> [Problem to work on] Leave out all pictures. Return exactly the lines from the top of the material through the line containing "2023年10月13日 挑战者杯瑞士轮 武汉eStarPro".

> [Material for this task]
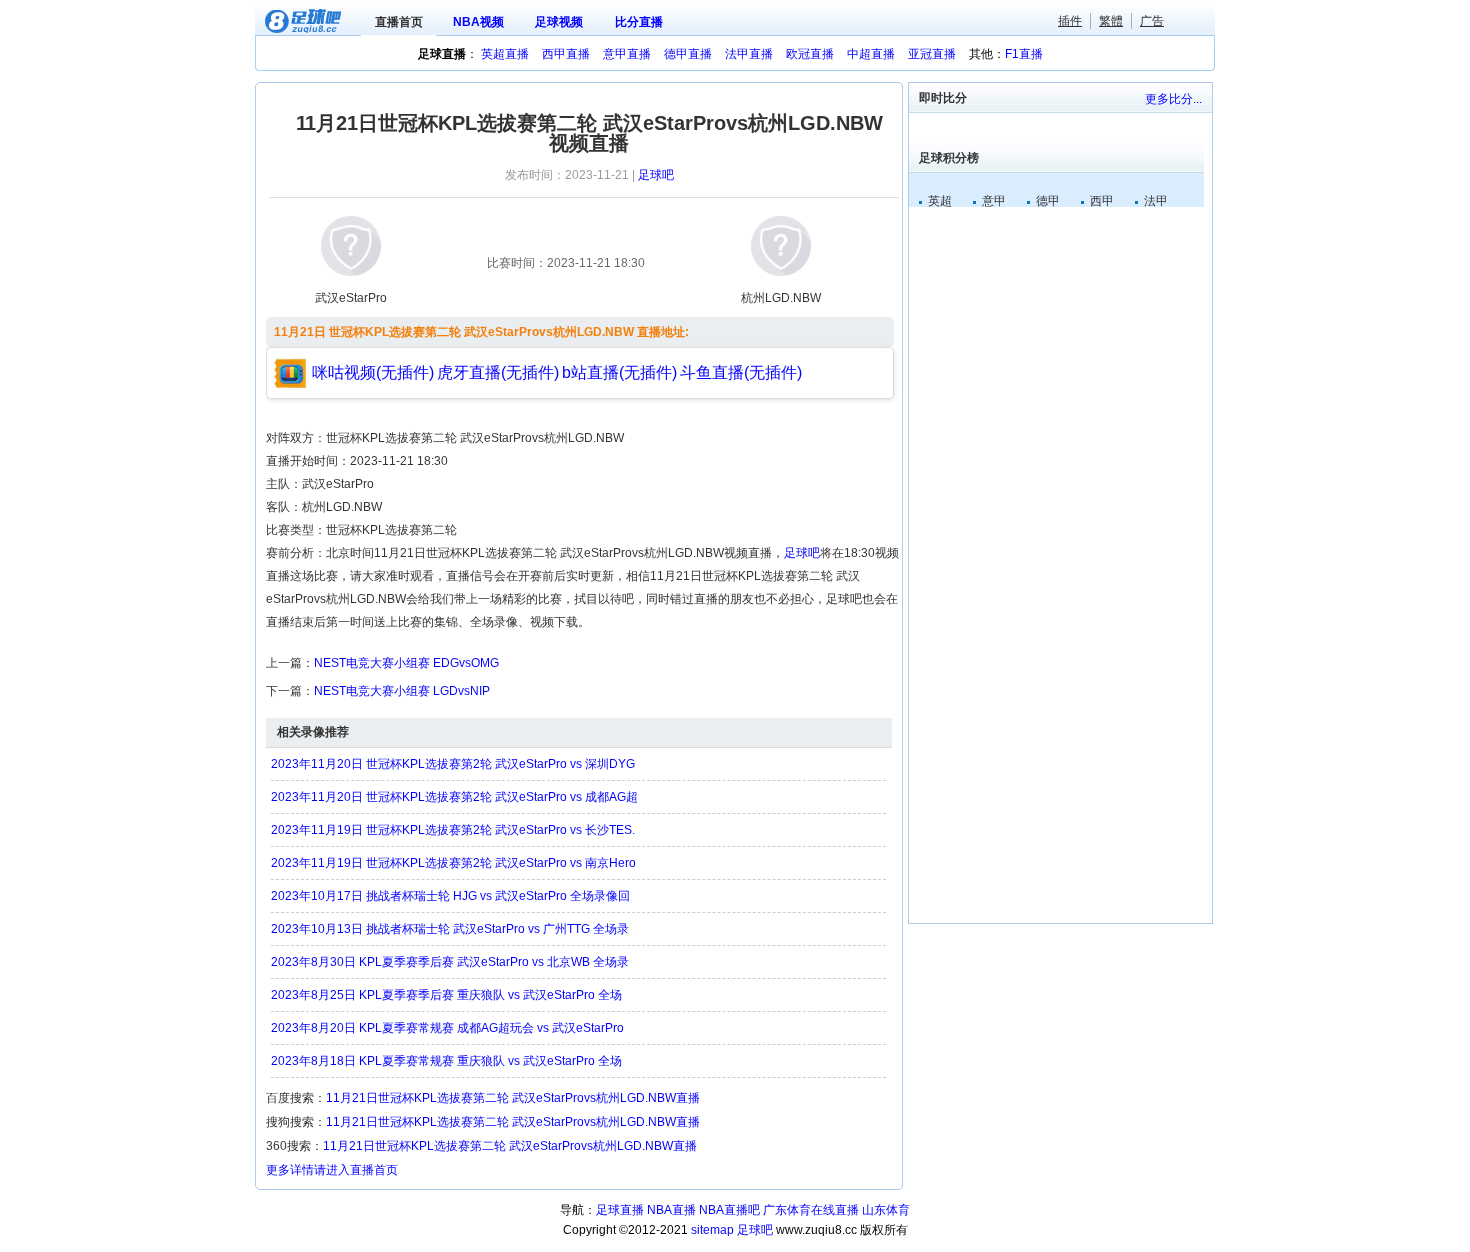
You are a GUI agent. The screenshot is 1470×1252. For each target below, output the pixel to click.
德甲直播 (688, 54)
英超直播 (505, 54)
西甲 (1102, 201)
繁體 (1111, 21)
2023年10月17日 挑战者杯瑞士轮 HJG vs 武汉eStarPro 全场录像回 (450, 896)
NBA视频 (478, 22)
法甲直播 (749, 54)
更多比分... (1173, 99)
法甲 (1156, 201)
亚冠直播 (932, 54)
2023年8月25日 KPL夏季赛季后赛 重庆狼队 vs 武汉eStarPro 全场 (446, 995)
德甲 (1048, 201)
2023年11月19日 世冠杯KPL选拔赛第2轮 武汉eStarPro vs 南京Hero (453, 863)
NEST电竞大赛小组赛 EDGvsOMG (406, 663)
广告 (1152, 21)
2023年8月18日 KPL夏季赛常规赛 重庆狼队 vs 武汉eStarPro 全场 (446, 1061)
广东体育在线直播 (811, 1210)
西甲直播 (566, 54)
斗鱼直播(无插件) (741, 372)
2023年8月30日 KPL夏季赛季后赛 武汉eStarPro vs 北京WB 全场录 (450, 962)
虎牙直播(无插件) (498, 372)
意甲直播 (627, 54)
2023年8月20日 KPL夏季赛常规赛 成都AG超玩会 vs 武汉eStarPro (447, 1028)
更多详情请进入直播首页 (332, 1170)
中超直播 (871, 54)
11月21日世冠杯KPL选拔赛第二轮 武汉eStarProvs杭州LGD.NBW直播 (513, 1098)
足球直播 (620, 1210)
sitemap (712, 1230)
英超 (940, 201)
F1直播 (1024, 54)
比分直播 (639, 22)
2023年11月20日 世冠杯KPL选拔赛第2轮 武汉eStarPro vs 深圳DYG (453, 764)
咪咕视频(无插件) (373, 372)
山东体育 (886, 1210)
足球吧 (656, 175)
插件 (1070, 21)
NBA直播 (671, 1210)
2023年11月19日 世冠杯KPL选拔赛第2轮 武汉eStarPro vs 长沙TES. (453, 830)
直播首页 (399, 22)
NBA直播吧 (729, 1210)
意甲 (994, 201)
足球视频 (559, 22)
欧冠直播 (810, 54)
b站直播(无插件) (619, 372)
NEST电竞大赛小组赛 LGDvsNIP (402, 691)
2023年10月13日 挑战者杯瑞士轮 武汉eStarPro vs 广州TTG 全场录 (450, 929)
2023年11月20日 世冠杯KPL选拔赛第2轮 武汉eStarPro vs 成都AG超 (454, 797)
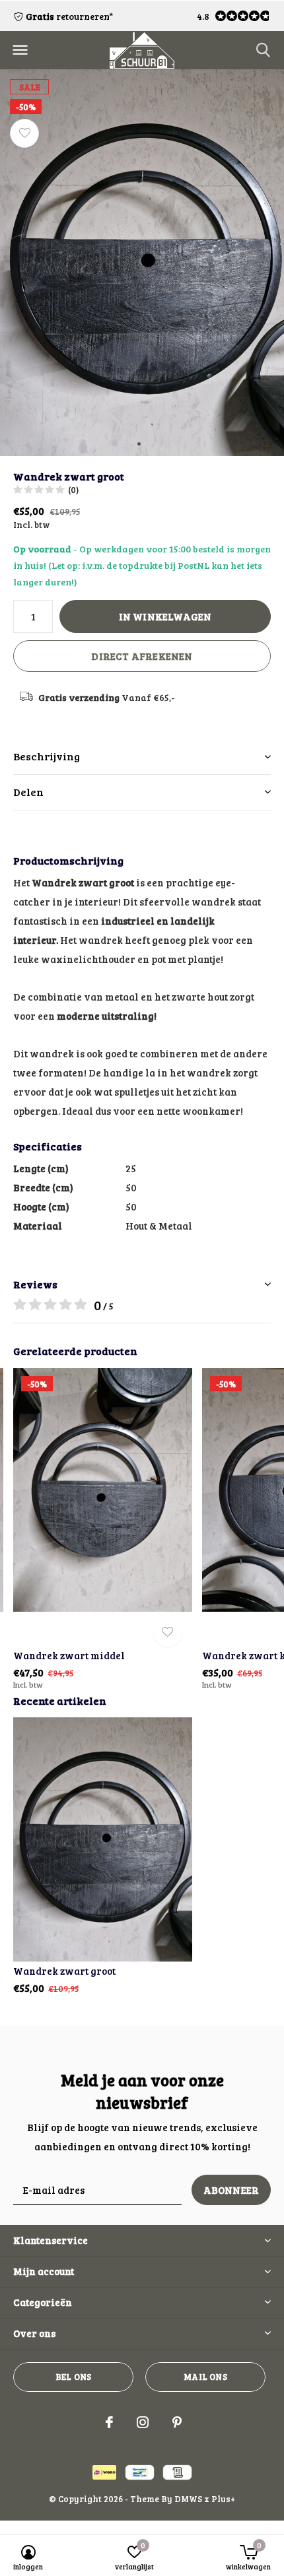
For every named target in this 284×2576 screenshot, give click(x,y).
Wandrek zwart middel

> [Answer for this exercise]
You are a GUI agent. The screenshot is 1470×1252. For each target below, output the pixel to click.
德甲直播 (688, 54)
英超直播 (505, 54)
西甲 (1102, 201)
繁體 (1111, 21)
2023年10月17日 挑战者杯瑞士轮 HJG vs 武汉eStarPro 全场录像回 (450, 896)
NBA视频 (478, 22)
法甲直播 (749, 54)
更多比分... (1173, 99)
法甲 (1156, 201)
亚冠直播 (932, 54)
2023年8月25日 KPL夏季赛季后赛 重庆狼队 vs 武汉eStarPro 全场 (446, 995)
德甲 (1048, 201)
2023年11月19日 世冠杯KPL选拔赛第2轮 武汉eStarPro vs 南京Hero (453, 863)
NEST电竞大赛小组赛 EDGvsOMG (406, 663)
广告 (1152, 21)
2023年8月18日 KPL夏季赛常规赛 重庆狼队 vs 武汉eStarPro 全场 (446, 1061)
广东体育在线直播 (811, 1210)
西甲直播 (566, 54)
斗鱼直播(无插件) (741, 372)
2023年8月30日 KPL夏季赛季后赛 武汉eStarPro vs 北京WB 全场录 (450, 962)
虎牙直播(无插件) (498, 372)
意甲直播 (627, 54)
2023年8月20日 KPL夏季赛常规赛 成都AG超玩会 vs 武汉eStarPro (447, 1028)
更多详情请进入直播首页 (332, 1170)
中超直播 (871, 54)
11月21日世冠杯KPL选拔赛第二轮 武汉eStarProvs杭州LGD.NBW直播 (513, 1098)
足球直播 (620, 1210)
sitemap (712, 1230)
英超 (940, 201)
F1直播 (1024, 54)
比分直播 (639, 22)
2023年11月20日 世冠杯KPL选拔赛第2轮 武汉eStarPro vs 深圳DYG (453, 764)
咪咕视频(无插件) (373, 372)
山东体育 (886, 1210)
足球吧 (656, 175)
插件 (1070, 21)
NBA直播 (671, 1210)
2023年11月19日 世冠杯KPL选拔赛第2轮 武汉eStarPro vs 长沙TES. (453, 830)
直播首页 (399, 22)
NBA直播吧 (729, 1210)
意甲 (994, 201)
足球视频 (559, 22)
欧冠直播 (810, 54)
b站直播(无插件) (619, 372)
NEST电竞大赛小组赛 LGDvsNIP (402, 691)
2023年10月13日 挑战者杯瑞士轮 武汉eStarPro vs 广州TTG 全场录 (450, 929)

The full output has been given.